Dr. Husam Zomlot, a top strategic aide to Palestinian President Mahmoud Abbas, told Haaretz that the law “embraces the agenda of radical settlers. The law that passed in the Knesset kills any chance left to the two-state solution and will bring about the collapse of the strategy embraced by the international community to solve the conflict.”
While Israeli nonprofits fight in court to protect landowner rights, American Jewish organizations find themselves drawn into the middle of the controversy. Morton Klein, president of the American nonprofit Zionist Organization of America, said in a statement:
This bill properly provides legal protection to not throw innocent Jews out in the street, who, with [government] assistance, built on land that was not claimed by Palestinian Arabs at the time…it also properly provides compensation of 125 percent of the land value or comparable land to the Palestinians who did not claim the land at the time of Jewish development.

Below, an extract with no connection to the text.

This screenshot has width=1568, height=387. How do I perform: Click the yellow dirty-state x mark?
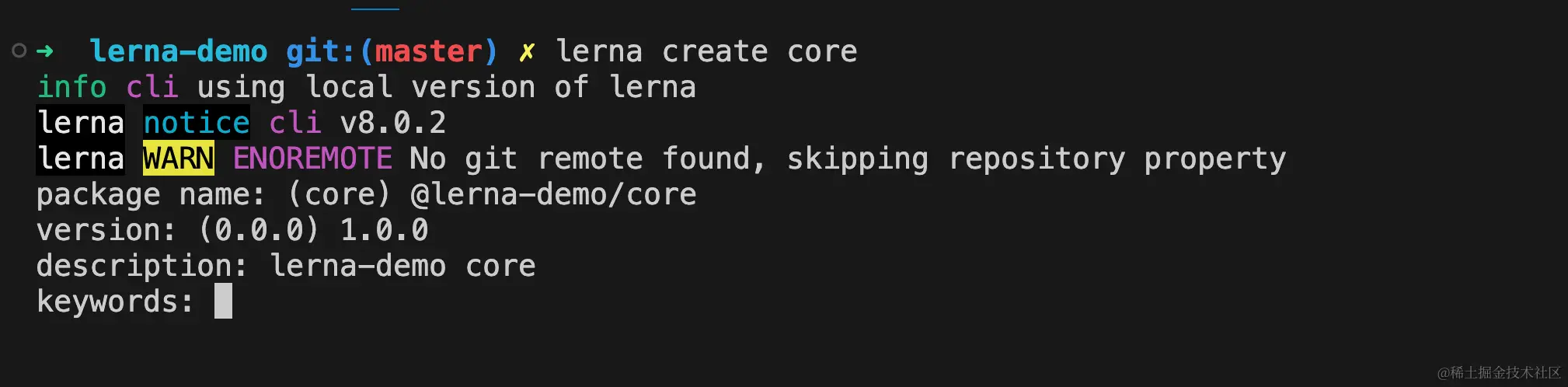(527, 52)
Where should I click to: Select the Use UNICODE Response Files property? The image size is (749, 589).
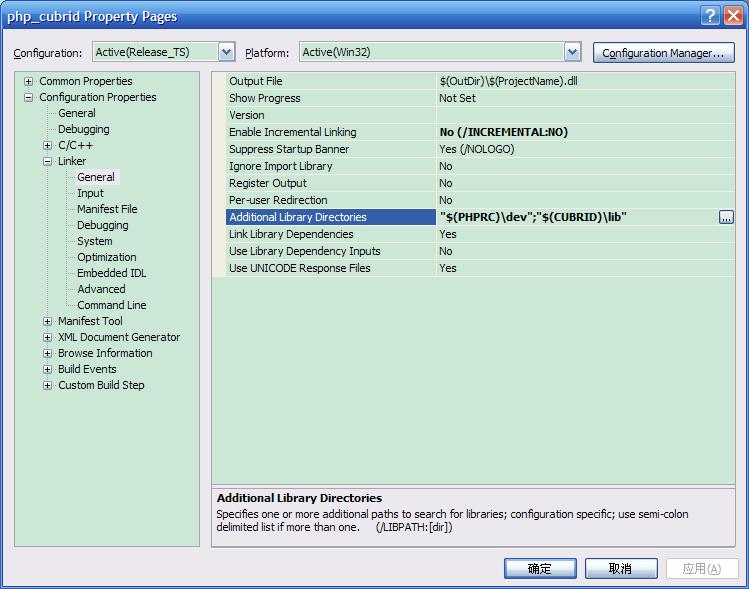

This fervent support for the law puts ZOA out of step with most other Jewish communal organizations. Rabbi Rick Jacobs, president of the Union for Reform Judaism, described the Knesset’s actions as a “lose-lose policy that significantly undermines Israeli democracy. […] Not only is this legislation illegal under the 4th Geneva Convention, to which Israel is a signatory, but it is at odds with the very raison d’être of Israel as a haven and a beacon of hope.”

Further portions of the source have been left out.